I had not added Chicago to our season lineup because we’ve seen the group perform before and I had to draw the line somewhere! With any amount of encouragement, however, I am easily persuaded that more is better.
The party atmosphere was high, and there is every reason I could share details that might prove interesting. But it turned out to be a very full weekend.
Our guests asked if we’d like to go to the Bowl for Garrison Keillor’s final performance, Friday, the 1st. Could we still get tickets?
Yes…if we weren’t too particular about the seats, but since Keillor’s A Prairie Home Companion is a live radio variety show, who cares about how high the seats as long as we could hear?
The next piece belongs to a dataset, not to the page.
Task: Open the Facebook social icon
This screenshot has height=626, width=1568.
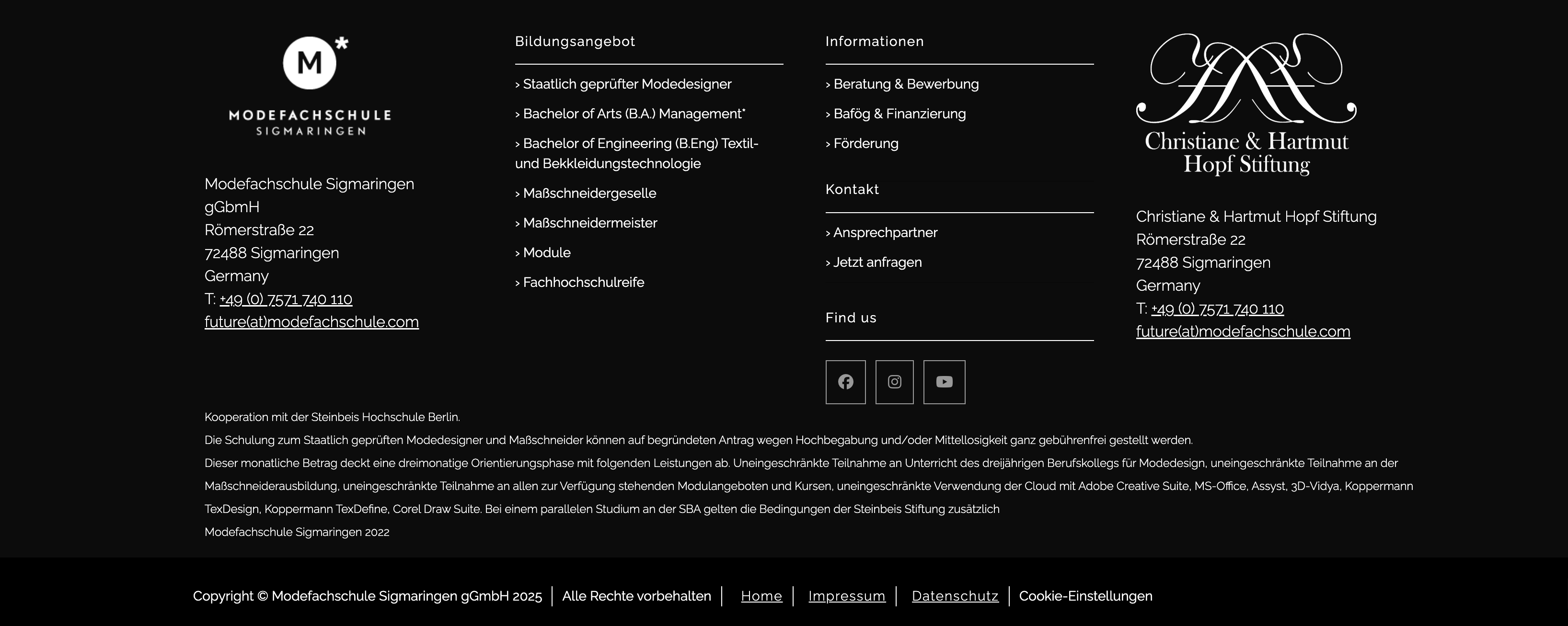Action: point(845,382)
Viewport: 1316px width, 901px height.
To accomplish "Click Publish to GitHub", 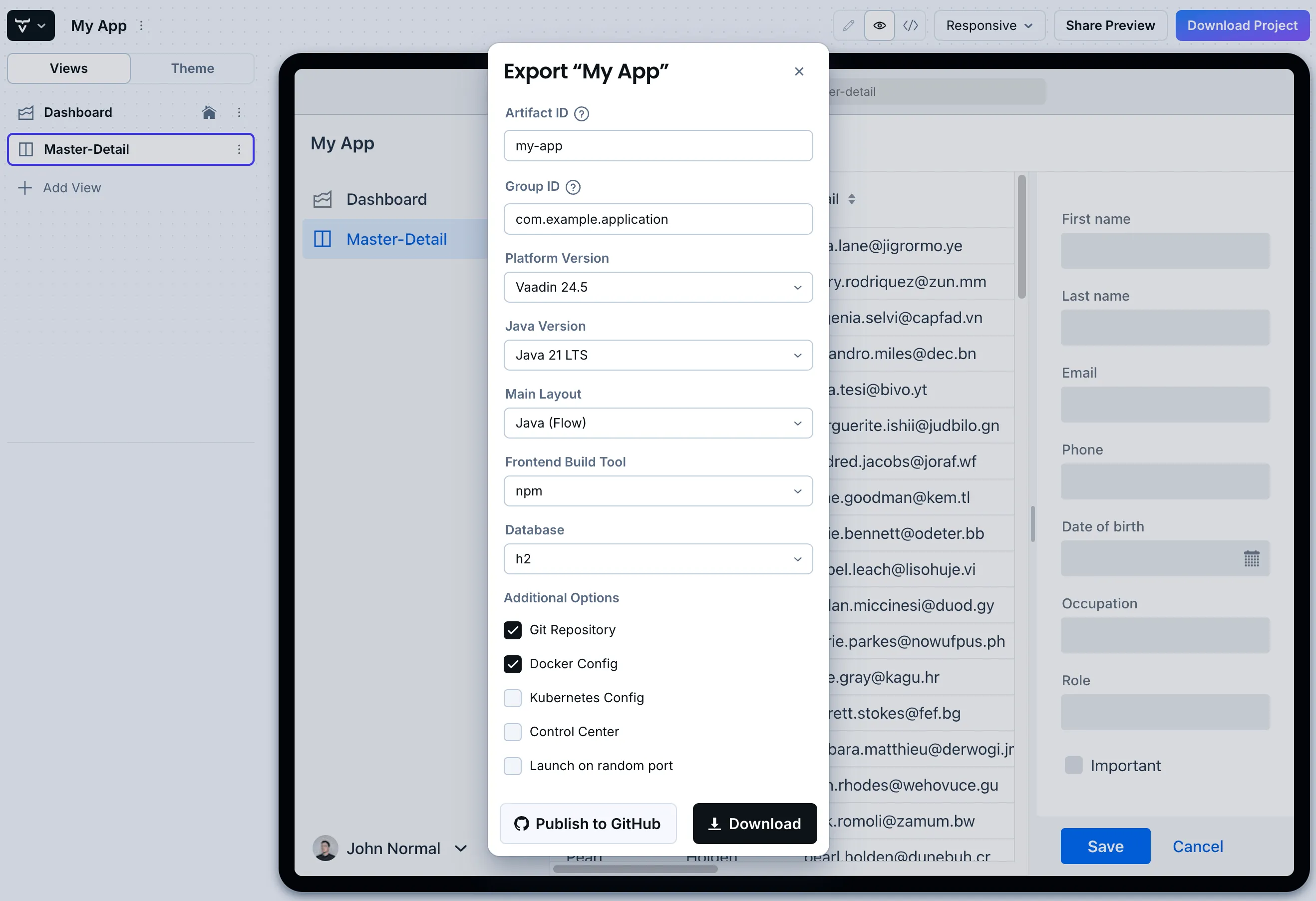I will [x=588, y=824].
For those unfamiliar with “News from Lake Wobegon,” the show usually originates from the Fitzgerald Theater in Saint Paul, Minnesota, and is heard on public radio stations in the United Sates, with a listening audience of over 3 million people.
The show is known for its primarily folk and traditional musical guests, Keillor’s inimitable storytelling and tongue-in-cheek radio drama, which has delighted and entertained radio audiences since 1974.
And here we were to say goodbye.
At the Bowl it’s typical to hear wine bottles tumble down the concrete steps while the party atmosphere from the seats can distract focus from the stage.
But everything about this evening was different and simply fascinating to me.
Old-time radio show. Simple jokes and clever commentary. A spontaneous hymn or two.
This is Los Angeles. The capital of the television and film industry, edgy humorists and comedians, and at least the veneer of sophistication–notice the Hollywood sign above the Bowl? And not a prairie in sight yet we were very much at home.
The most incredible moments came at the very end of the performance, by way of encore.
Garrison Keillor stood at the front of the stage, and in almost whispered tones, sang “goodbye song” after song…Happy Trails, Swing Low, Sweet Chariot, Can’t Help Falling in Love, Goodnight Irene…an eclectic musical stream of consciousness lasting for a full ten minutes, while the audience, in rapt attention, in turn sang along with voices barely above a whisper.
No one wanted the mood to shift or the final falling of the curtain.
In the middle of an overcrowded, often chaotic and challenging city, 18,000 people rested in the quiet simplicity of this very humble entertainer. Chris Thile, Keilor’s Prairie Home replacement, will take the stage in October. He has very big shoes to fill. I hope his footfall is equally gentle.